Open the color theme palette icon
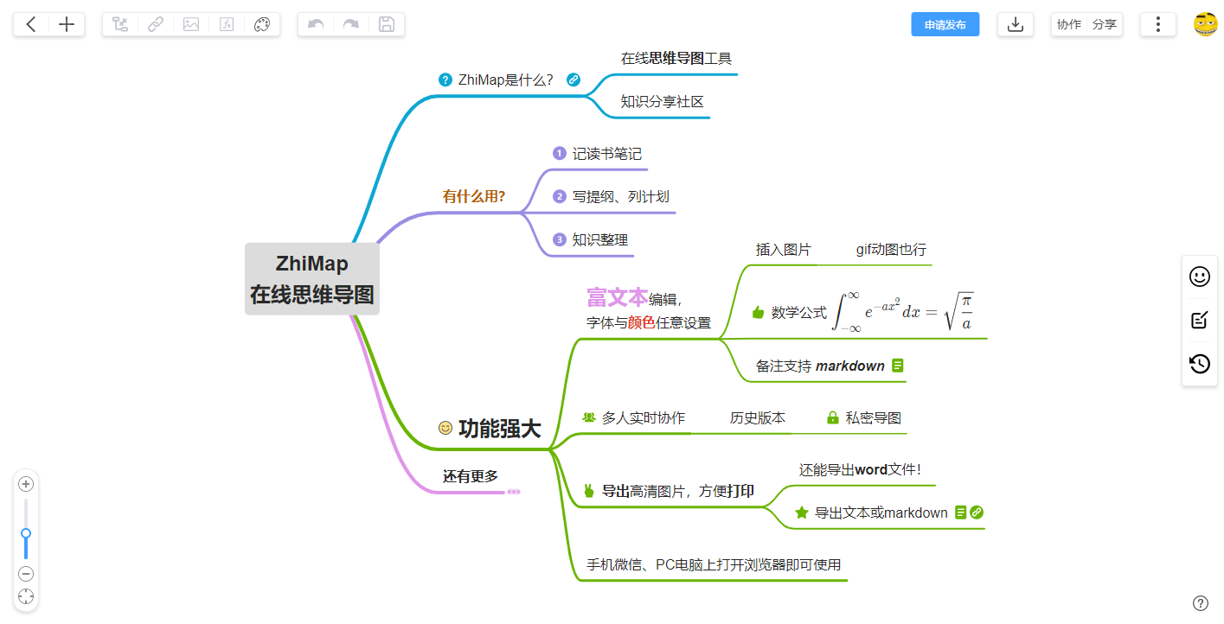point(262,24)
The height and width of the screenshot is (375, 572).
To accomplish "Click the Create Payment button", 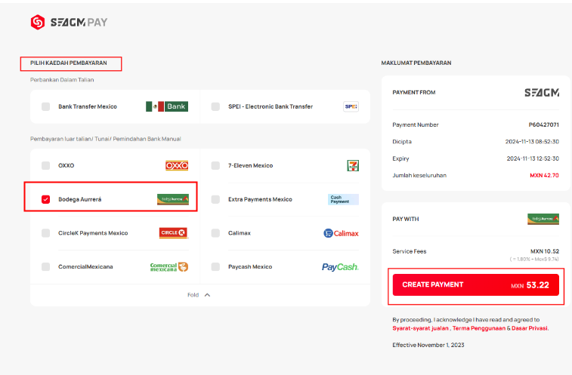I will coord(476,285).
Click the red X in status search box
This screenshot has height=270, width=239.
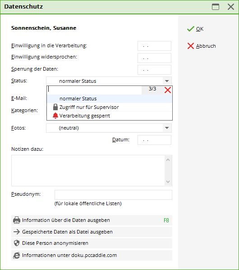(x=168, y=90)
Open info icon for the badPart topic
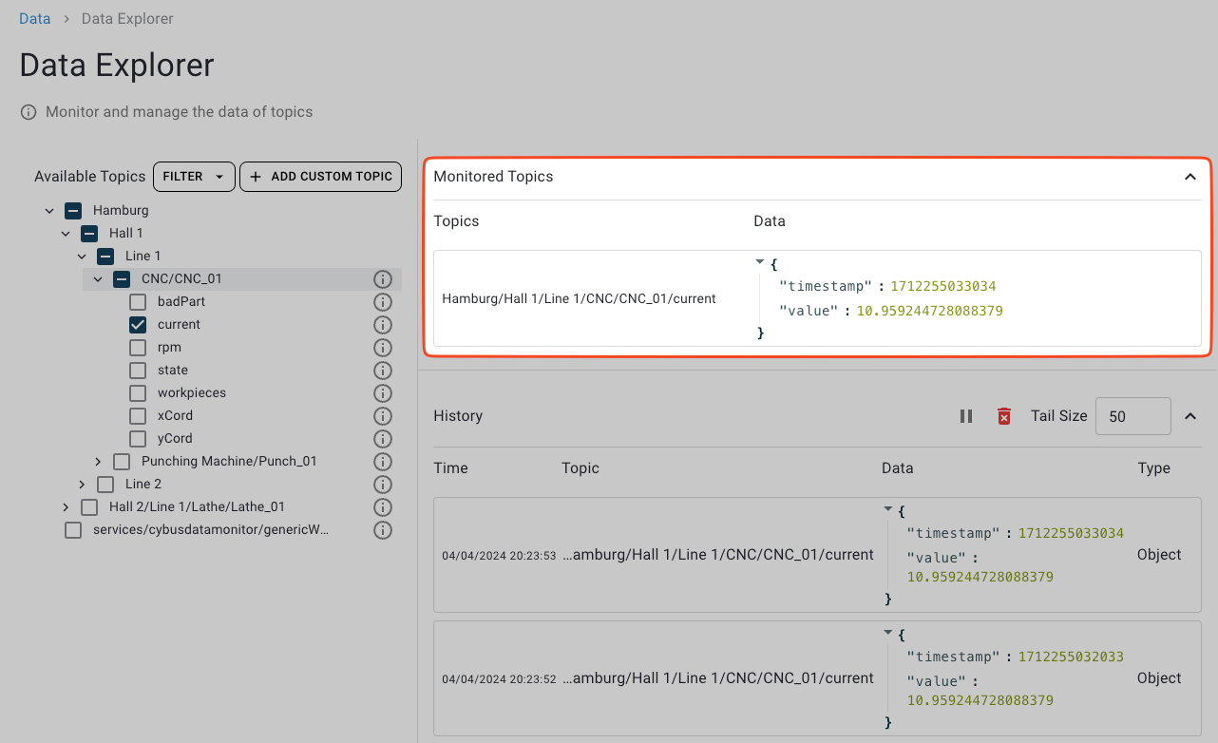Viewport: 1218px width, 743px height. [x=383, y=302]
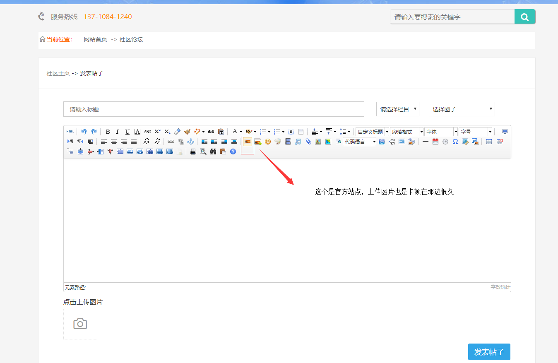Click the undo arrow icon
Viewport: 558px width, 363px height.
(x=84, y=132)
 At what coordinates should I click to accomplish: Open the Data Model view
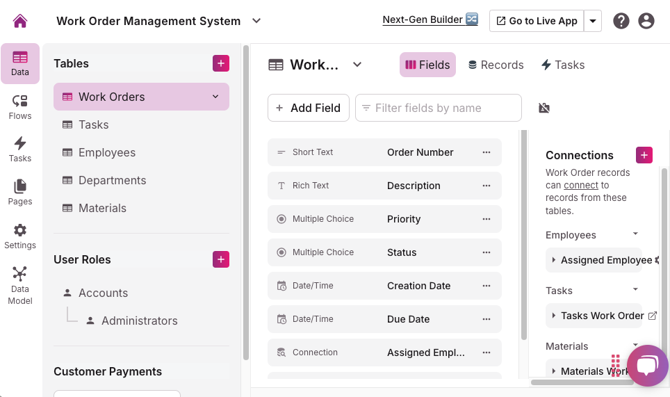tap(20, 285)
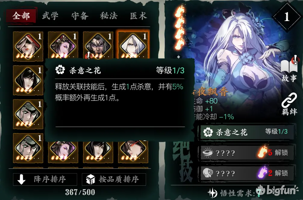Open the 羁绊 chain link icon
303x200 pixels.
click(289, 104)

...

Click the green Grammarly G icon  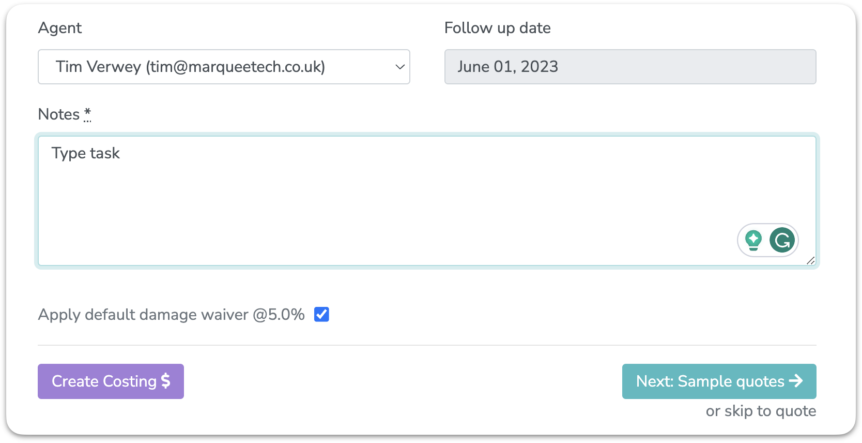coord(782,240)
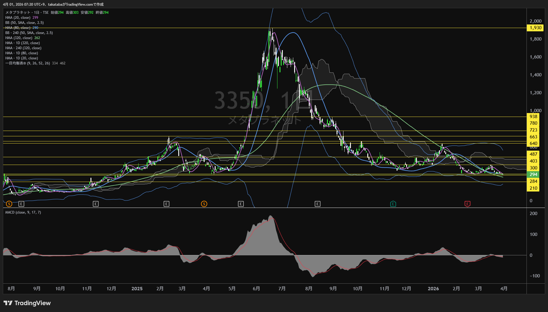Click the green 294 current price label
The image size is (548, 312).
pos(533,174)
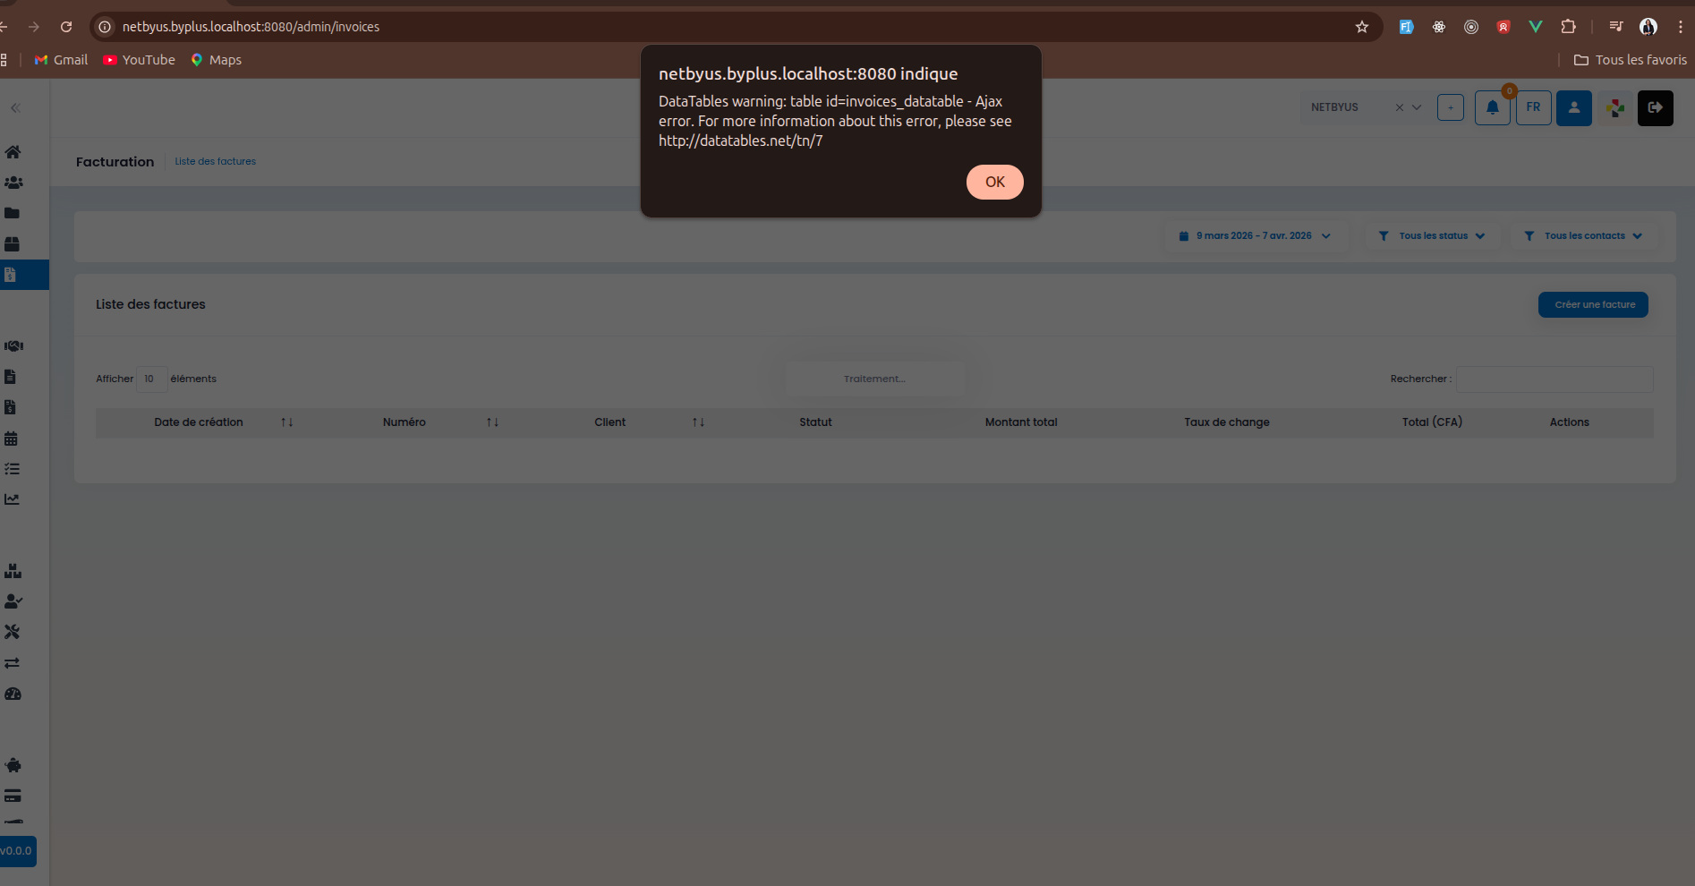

* * *

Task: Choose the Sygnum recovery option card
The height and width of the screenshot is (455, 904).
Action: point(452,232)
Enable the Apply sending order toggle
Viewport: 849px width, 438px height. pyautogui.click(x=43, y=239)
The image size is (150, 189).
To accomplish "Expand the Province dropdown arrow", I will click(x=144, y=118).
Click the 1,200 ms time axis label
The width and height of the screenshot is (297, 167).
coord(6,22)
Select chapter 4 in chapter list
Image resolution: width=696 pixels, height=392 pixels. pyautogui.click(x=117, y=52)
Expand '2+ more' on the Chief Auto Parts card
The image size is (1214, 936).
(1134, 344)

→ **Instructions for the task**: Repeat, exactly as they stand above, the lines from the line with "Task: Choose the Sygnum recovery option card" to the line with "The image size is (150, 189).", both lines included.

→ **Task solution**:
Task: Choose the Sygnum recovery option card
The height and width of the screenshot is (455, 904).
Action: point(452,232)
Enable the Apply sending order toggle
Viewport: 849px width, 438px height. pyautogui.click(x=43, y=239)
The image size is (150, 189).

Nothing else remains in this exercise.